Tom Earle and Ray Perron of the Ossining Boat and Canoe Club love going out on the water because it lets them view the world a little differently.
"When you get out on the water, if you've had a hard day of work, everything goes away," said Perron, the club's membership chair. Nobody can touch you out there.
Earle, the commodore of the club, agreed.
"You see Ossining and it's just a green hill with a couple of towers sticking out," he said. "It gives you a different perspective on everything."
The Ossining Boat and Canoe Club was founded in 1915 during an era when cars were not common and highways in the area had not yet been built. The club's mission is to provide access to the river at an affordable rate.
Today the club has 110 members. About half are active boaters while the others come just to use the clubhouse facilities by the water.

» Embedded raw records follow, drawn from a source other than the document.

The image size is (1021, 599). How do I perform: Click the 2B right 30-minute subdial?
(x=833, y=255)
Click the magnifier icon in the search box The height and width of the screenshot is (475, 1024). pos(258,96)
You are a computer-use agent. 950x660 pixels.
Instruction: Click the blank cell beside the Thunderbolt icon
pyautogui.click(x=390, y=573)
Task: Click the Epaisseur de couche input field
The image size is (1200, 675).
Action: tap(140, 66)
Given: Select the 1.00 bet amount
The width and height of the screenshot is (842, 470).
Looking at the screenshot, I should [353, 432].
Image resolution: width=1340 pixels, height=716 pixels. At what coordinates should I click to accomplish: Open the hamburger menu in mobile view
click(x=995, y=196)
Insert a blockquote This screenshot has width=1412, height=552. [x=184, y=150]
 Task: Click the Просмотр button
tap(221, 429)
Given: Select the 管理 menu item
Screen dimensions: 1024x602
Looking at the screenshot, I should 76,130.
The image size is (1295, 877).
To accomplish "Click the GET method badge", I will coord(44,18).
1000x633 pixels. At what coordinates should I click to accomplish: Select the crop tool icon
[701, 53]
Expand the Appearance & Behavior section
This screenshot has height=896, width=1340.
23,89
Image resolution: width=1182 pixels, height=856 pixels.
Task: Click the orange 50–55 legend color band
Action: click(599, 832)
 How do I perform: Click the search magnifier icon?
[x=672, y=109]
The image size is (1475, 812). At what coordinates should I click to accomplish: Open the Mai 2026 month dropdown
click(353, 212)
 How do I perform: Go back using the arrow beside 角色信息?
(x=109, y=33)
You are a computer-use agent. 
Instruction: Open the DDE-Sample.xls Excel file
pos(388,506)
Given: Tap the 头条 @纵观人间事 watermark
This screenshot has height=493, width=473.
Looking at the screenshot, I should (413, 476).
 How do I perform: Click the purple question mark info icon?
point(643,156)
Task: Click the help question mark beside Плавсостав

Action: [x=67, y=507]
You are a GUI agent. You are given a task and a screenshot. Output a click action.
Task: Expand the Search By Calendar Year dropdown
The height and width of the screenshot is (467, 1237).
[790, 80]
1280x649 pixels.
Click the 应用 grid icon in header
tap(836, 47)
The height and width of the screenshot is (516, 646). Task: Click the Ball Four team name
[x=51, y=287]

Membership rates are $420 per year plus 30 work hours for a full membership and $210 per year for associate membership with no boating privileges.
The two-story clubhouse has an upstairs clubroom with a kitchen, a downstairs clubroom, lockers for members and a workroom for doing repairs. Outside, the club has dinghies tied to its dock for rowing out to where boats are anchored.
In May, when the boating seasons began, members build the club's docks, using a heavy contraption to drive poles into the bottom of the Hudson River. In September, the docks are taken out by members in preparation for winter.
"The members have always built and maintained the club. We don't hire out," Earle said. "We do all our own work and it keeps costs down."
This year, the club will host two regatta races. The first is a Solstice Regatta on June 25 and a Labor Day Regatta on Sept. 5. The club also hosts cookouts, a fish fry, a clam bake, fall work parties and an Ossining American Legion and VWF ceremony to honor servicemen and women who lost their lives at sea. During Independence Day weekend, the clubhouse is a prime spot for viewing fireworks.
For those who want to get out on the water but don't have a boat, Earle suggested joining the Ossining Community Sailing Club for $50 a year per person or $75 a year for a family membership. Members of the club can go sailing as crew members without having to worry about owning or maintaining a boat.